The RFA is sad to report the death of Michael Haslam earlier this month. With the blessing of Michael’s daughter, Melanie Whitehead, David Barnes has written this tribute to him.
Michael Haslam 1934–2020
Michael Haslam attended Sedbergh School and studied medicine at Cambridge and St. Bartholomew’s Hospital. The Times records him representing St. Bart’s at fives in 1958 in a match against the RFA Club, which he had joined that year. He became an individual member of the RFA itself in 1959 and maintained his membership for the rest of his life – a truly perennial supporter of the game.
In 1980 Michael had the idea of forming a ‘Winchester Fives Group’ within the RFA. With the RFA’s blessing, he published a Winchester Fives Group newsletter describing and illustrating the basic Winchester Fives court and listing a dozen institutions possessing such courts. The newsletter expressed the hope that in due course a tournament might be held ‘at some appropriate centre’. Two newsletters later, the decision was announced to hold a Winchester rules open doubles tournament at Bradfield on March 7th 1982. The tournament attracted 21 pairs ‘and some late entries had to be turned away’, according to Michael’s report. He favoured the idea of taking the tournament to different schools in order to cater for a wider clientele, so the second year’s event was held at Winchester, with a similarly large entry. Although it took a while for the tournament to gain the accolade of being reported on in the RFA Handbook, it became a regular feature of the March programme. The third event was held at Sedbergh and the fourth at Malvern, to complete the circuit before returning to Bradfield in 1986. Michael was to continue as organiser until 1993.

:: TASK SET ::
[A] Update the tribute to Michael Haslam, starting with "The RFA is sad" and going on through "tribute to him.", with "sad" replaced by "sorry".
[B] At which schools, according to the tribute to Michael Haslam, was the Winchester rules open doubles tournament held?
[C] Resume the tribute to Michael Haslam from where it stops.
The data has nothing to do with the tribute to Michael Haslam.

:: MATERIAL SHOWN ::
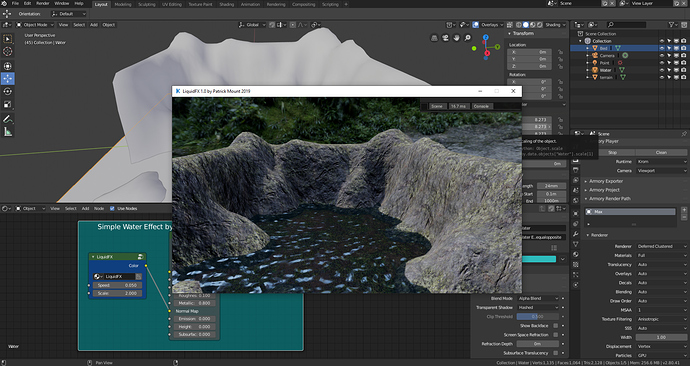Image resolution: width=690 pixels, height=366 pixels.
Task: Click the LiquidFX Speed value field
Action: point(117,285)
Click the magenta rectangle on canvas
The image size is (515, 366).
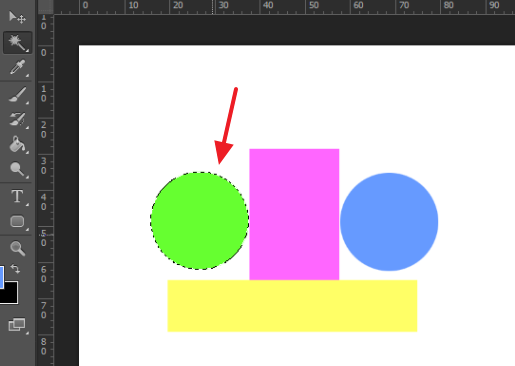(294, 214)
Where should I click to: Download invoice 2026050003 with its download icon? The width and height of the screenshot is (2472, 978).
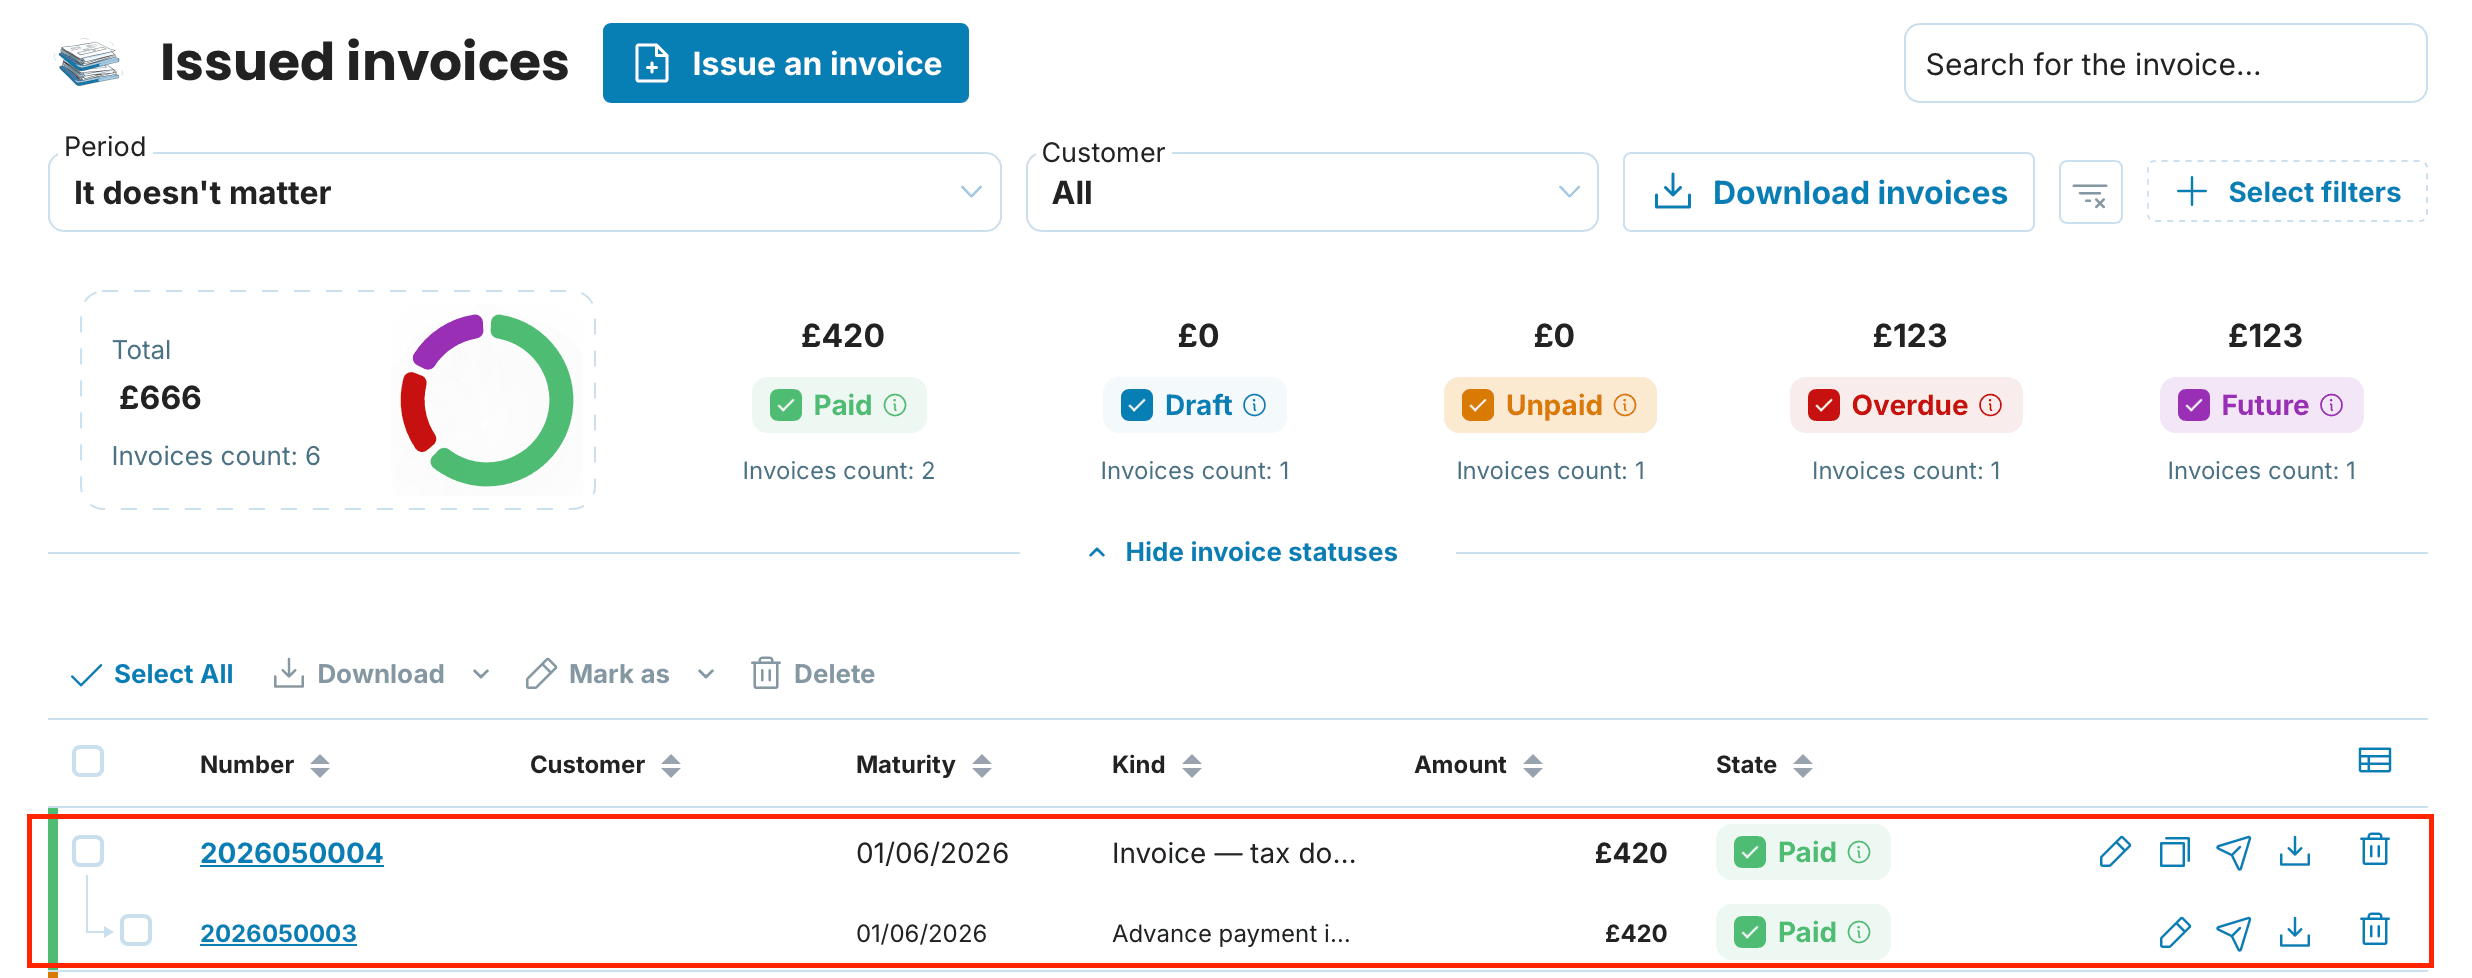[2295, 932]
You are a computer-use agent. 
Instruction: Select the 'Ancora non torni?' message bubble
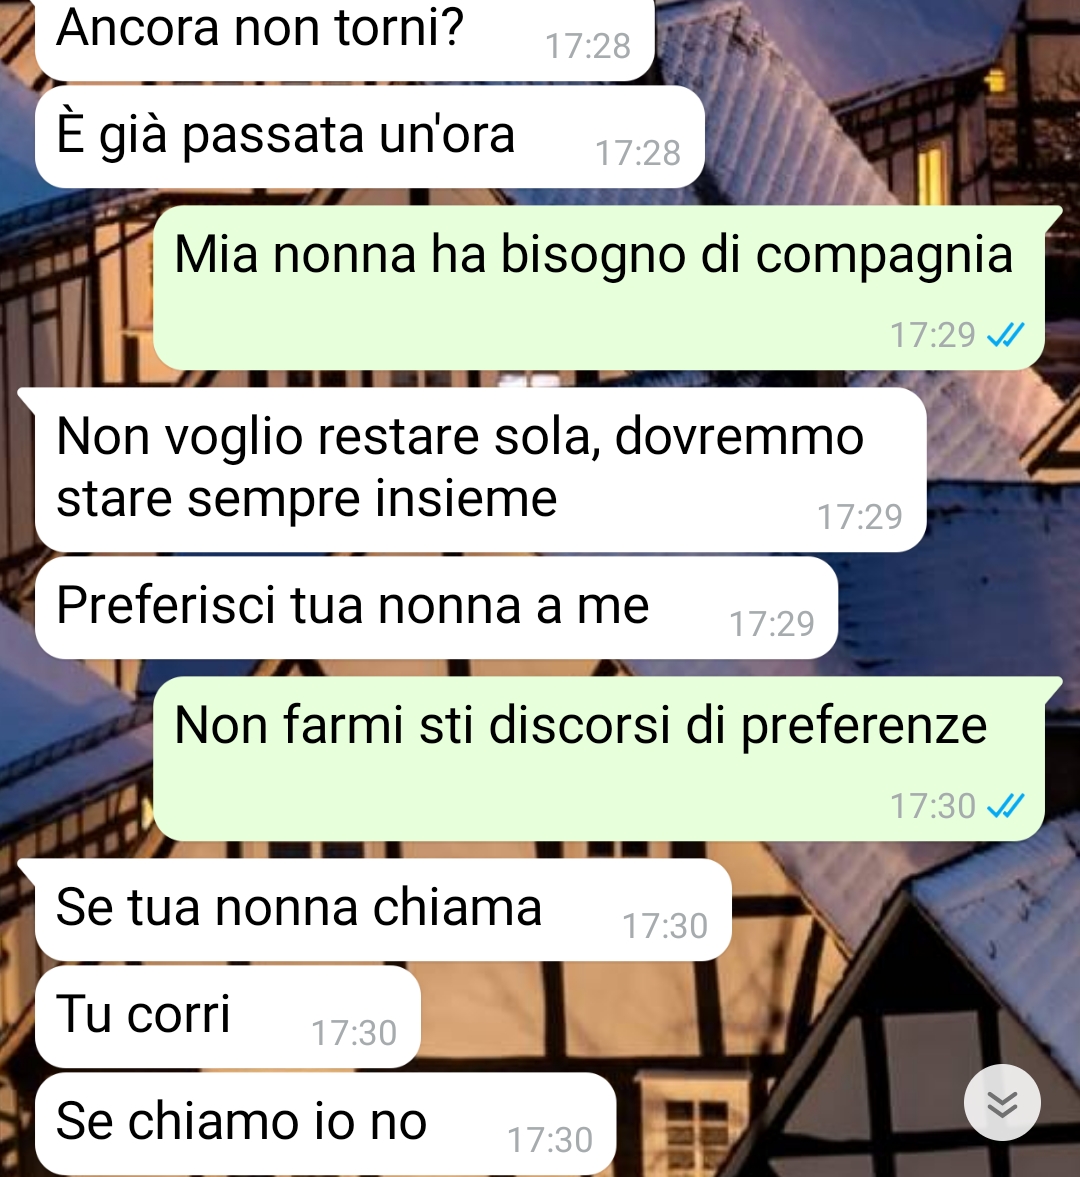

...

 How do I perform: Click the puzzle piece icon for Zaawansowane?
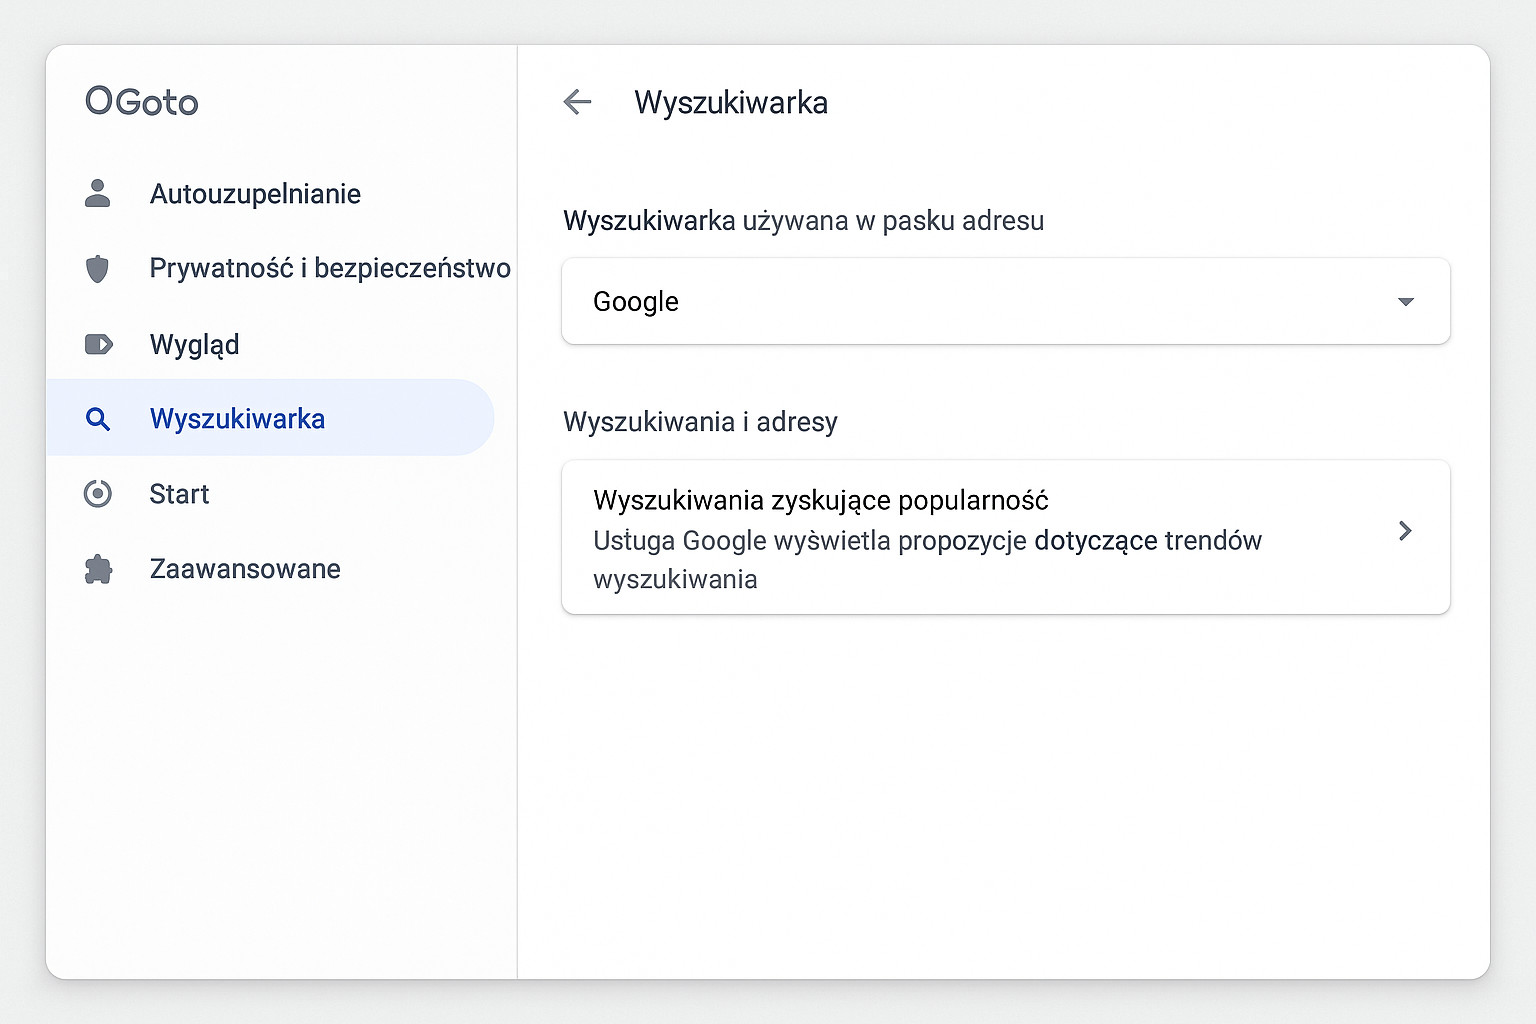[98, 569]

:: OUTPUTS BY TASK ::
[A]
The RFA is sorry to report the death of Michael Haslam earlier this month. With the blessing of Michael’s daughter, Melanie Whitehead, David Barnes has written this tribute to him.

[B] Bradfield, Winchester, Sedbergh and Malvern.

[C]
In the 1980s, when Denise Hall-Wilton and Paula Smith were playing fives at Bradfield, Michael and Shirley’s daughter Melanie, then at Reading University, came with other Reading students to play with the Sunday evening club. She developed her game and became one of the leading women players of the first decade of the 21st century, winning the National Ladies’ doubles title in partnership with Claire Knowles ten times in all. Her father Michael also had a hand in organising the early Ladies’ Winchester Singles from 1988, for which he presented the Crayke Cup, named after his home village in Yorkshire.
Above all an enthusiast for Winchester fives, Michael also took pleasure in more esoteric handball games. In 1995, for example, he engaged in an interesting correspondence with Michael Beaman about Ushaw College and the strange rules of the various handball games that were played there.